PROBLEM:
Starting with the line that contains "1080x949 pixels." and stopping after the line that contains "is (597, 670).", return each line below exactly as written, with no others.

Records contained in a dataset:

§

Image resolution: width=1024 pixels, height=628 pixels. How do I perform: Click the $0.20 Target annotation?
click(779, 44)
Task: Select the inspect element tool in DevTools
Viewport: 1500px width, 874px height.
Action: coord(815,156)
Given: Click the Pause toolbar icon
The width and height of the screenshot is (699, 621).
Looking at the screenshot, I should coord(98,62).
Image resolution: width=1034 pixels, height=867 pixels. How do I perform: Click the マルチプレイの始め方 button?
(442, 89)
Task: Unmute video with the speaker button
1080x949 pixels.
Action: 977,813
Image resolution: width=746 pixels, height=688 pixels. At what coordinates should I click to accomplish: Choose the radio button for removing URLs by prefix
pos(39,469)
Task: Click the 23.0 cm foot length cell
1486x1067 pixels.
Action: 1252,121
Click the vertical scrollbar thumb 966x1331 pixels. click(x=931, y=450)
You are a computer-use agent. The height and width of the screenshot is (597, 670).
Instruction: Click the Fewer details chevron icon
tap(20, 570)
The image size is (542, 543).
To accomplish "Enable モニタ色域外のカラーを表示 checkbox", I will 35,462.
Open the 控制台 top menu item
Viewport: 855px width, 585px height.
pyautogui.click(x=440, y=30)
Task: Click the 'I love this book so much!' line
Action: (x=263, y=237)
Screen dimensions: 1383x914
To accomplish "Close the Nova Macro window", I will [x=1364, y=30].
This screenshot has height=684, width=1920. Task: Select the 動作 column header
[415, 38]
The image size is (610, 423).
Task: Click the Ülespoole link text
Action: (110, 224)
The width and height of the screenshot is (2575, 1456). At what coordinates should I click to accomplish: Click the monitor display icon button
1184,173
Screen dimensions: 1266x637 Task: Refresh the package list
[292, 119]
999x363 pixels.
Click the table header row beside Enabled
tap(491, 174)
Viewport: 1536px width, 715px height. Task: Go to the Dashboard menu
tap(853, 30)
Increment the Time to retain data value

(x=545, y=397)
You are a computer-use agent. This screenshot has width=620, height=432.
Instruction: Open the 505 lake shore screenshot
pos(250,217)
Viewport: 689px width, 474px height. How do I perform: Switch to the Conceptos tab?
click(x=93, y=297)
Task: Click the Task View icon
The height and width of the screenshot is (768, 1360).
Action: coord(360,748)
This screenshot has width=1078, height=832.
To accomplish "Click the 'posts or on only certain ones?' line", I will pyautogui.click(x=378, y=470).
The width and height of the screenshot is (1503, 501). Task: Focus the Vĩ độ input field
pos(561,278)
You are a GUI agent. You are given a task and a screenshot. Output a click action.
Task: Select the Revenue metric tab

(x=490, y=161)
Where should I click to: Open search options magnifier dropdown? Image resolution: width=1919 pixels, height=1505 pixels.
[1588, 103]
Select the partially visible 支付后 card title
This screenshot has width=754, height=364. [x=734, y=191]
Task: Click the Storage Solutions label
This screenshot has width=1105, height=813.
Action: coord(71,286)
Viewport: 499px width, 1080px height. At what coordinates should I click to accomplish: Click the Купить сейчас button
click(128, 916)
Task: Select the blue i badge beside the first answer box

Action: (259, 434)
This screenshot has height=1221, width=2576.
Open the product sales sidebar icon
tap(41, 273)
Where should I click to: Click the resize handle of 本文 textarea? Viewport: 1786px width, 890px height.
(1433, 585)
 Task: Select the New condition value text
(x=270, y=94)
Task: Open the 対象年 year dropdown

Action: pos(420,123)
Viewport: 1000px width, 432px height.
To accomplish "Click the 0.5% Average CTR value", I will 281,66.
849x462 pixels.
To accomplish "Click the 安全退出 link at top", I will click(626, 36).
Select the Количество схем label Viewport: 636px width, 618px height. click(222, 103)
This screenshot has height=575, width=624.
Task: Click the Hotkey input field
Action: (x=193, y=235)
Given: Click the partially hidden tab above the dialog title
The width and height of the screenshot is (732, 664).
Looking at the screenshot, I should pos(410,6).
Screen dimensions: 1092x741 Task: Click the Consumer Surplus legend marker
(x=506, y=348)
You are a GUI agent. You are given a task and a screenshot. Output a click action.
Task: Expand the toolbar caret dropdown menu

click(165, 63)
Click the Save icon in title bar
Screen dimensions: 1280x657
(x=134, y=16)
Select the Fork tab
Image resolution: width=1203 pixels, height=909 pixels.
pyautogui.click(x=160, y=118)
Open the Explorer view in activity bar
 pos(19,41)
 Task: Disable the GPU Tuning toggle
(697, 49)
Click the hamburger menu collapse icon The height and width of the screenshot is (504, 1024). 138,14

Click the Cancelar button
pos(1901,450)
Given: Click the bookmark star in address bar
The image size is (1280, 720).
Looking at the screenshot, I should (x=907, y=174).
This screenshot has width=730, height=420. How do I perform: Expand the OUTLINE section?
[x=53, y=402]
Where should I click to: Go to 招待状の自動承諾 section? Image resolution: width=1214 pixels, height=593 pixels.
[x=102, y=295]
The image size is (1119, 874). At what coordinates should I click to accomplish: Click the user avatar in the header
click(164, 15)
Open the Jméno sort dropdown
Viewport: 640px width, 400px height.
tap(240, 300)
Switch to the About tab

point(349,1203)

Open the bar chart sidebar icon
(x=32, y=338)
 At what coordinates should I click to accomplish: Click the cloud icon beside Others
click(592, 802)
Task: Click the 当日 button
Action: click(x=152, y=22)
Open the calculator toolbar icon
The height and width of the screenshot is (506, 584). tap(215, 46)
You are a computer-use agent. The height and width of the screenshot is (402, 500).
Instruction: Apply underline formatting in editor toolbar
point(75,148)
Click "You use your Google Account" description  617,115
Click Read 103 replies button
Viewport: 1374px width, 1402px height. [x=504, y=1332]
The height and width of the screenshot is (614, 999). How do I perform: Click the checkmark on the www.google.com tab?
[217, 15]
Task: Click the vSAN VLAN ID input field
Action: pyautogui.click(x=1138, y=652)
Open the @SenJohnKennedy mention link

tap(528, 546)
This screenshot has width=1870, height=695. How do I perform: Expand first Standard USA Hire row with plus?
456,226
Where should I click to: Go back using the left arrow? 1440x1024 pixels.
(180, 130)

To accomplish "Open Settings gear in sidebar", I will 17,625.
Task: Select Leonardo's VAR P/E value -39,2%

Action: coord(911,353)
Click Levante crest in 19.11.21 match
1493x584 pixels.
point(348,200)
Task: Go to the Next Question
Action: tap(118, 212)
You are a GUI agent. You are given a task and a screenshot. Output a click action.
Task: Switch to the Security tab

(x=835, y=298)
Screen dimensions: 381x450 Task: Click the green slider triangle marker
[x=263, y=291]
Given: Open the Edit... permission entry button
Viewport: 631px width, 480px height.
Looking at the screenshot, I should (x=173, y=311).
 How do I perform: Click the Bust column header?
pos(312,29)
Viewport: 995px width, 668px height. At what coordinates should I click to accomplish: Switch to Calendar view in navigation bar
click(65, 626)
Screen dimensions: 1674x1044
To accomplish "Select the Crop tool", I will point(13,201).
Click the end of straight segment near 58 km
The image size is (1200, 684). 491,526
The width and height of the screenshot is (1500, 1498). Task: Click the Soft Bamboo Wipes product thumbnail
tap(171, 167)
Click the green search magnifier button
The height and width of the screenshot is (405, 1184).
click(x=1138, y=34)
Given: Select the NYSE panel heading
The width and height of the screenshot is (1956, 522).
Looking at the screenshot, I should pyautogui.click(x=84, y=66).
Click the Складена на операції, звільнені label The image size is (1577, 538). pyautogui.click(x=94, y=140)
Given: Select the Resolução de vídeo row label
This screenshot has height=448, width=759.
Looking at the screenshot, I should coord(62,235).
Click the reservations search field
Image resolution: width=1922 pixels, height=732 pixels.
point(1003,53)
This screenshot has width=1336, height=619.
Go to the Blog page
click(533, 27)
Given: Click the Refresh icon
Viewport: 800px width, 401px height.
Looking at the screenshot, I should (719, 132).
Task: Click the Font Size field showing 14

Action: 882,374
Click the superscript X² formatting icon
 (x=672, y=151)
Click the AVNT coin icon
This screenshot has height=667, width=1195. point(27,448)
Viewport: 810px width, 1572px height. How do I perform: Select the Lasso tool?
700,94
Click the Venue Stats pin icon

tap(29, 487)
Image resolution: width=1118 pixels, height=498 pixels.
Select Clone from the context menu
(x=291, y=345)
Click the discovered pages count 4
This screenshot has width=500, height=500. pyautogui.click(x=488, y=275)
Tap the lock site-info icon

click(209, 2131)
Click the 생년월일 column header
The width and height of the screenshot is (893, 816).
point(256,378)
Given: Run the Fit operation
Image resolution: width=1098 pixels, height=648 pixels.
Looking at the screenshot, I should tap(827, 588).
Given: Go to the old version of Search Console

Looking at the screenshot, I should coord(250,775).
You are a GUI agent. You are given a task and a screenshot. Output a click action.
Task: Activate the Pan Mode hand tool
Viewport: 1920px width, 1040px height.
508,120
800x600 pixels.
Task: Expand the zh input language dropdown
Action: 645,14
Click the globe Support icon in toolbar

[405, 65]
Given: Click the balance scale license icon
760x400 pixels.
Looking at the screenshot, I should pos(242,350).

§

RESULT OF THIS EXERCISE:
1080x949 pixels.
Action: 977,813
Image resolution: width=746 pixels, height=688 pixels. At what coordinates should I click to accomplish: Choose the radio button for removing URLs by prefix
pos(39,469)
Task: Click the 23.0 cm foot length cell
1486x1067 pixels.
Action: 1252,121
Click the vertical scrollbar thumb 966x1331 pixels. click(x=931, y=450)
You are a computer-use agent. The height and width of the screenshot is (597, 670).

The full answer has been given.